◆ Exercise requirements
Reproduce verbatim the records starting with the line that contains "Open 宏观统计 macro statistics icon" and going on through the line that contains "Action: pos(196,359)".

◆ Supplied data
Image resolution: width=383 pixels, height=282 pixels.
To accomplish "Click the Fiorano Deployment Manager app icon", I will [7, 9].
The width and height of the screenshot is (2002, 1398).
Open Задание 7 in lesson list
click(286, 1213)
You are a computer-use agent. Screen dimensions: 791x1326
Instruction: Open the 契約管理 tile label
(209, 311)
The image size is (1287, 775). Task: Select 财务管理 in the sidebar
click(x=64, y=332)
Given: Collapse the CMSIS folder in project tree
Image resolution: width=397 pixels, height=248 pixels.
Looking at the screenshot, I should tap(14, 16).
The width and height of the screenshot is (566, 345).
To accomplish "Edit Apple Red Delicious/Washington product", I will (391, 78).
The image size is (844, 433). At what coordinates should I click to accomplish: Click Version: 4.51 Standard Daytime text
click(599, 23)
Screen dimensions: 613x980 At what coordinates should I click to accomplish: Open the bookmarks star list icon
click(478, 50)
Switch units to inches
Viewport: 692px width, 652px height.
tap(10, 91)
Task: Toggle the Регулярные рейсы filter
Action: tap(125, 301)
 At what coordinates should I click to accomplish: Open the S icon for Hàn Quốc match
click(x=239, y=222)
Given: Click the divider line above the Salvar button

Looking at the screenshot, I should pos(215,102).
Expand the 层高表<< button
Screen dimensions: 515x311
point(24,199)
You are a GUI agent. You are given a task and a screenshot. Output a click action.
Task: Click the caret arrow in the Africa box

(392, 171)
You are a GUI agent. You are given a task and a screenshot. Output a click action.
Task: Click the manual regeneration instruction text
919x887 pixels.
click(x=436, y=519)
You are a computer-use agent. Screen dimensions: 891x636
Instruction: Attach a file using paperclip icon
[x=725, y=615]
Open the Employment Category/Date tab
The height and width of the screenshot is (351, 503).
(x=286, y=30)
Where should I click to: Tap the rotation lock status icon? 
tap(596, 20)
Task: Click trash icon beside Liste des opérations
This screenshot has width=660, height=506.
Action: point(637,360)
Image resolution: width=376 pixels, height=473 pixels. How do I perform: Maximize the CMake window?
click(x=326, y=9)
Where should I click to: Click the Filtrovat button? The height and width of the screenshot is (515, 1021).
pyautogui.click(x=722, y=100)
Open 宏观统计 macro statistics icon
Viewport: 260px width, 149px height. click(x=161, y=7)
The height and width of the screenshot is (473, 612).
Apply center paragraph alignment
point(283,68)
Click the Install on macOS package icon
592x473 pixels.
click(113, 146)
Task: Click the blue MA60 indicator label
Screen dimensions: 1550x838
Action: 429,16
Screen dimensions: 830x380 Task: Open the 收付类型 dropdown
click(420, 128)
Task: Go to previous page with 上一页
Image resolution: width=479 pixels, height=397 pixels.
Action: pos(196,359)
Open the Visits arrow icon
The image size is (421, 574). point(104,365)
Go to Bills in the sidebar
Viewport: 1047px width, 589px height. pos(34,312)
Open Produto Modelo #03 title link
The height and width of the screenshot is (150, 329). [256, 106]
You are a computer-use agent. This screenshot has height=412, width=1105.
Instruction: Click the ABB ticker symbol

◆ Task result
Open 宏观统计 macro statistics icon
Viewport: 260px width, 149px height. click(x=161, y=7)
The height and width of the screenshot is (473, 612).
Apply center paragraph alignment
point(283,68)
Click the Install on macOS package icon
592x473 pixels.
click(113, 146)
Task: Click the blue MA60 indicator label
Screen dimensions: 1550x838
Action: 429,16
Screen dimensions: 830x380 Task: Open the 收付类型 dropdown
click(420, 128)
Task: Go to previous page with 上一页
Image resolution: width=479 pixels, height=397 pixels.
Action: pos(196,359)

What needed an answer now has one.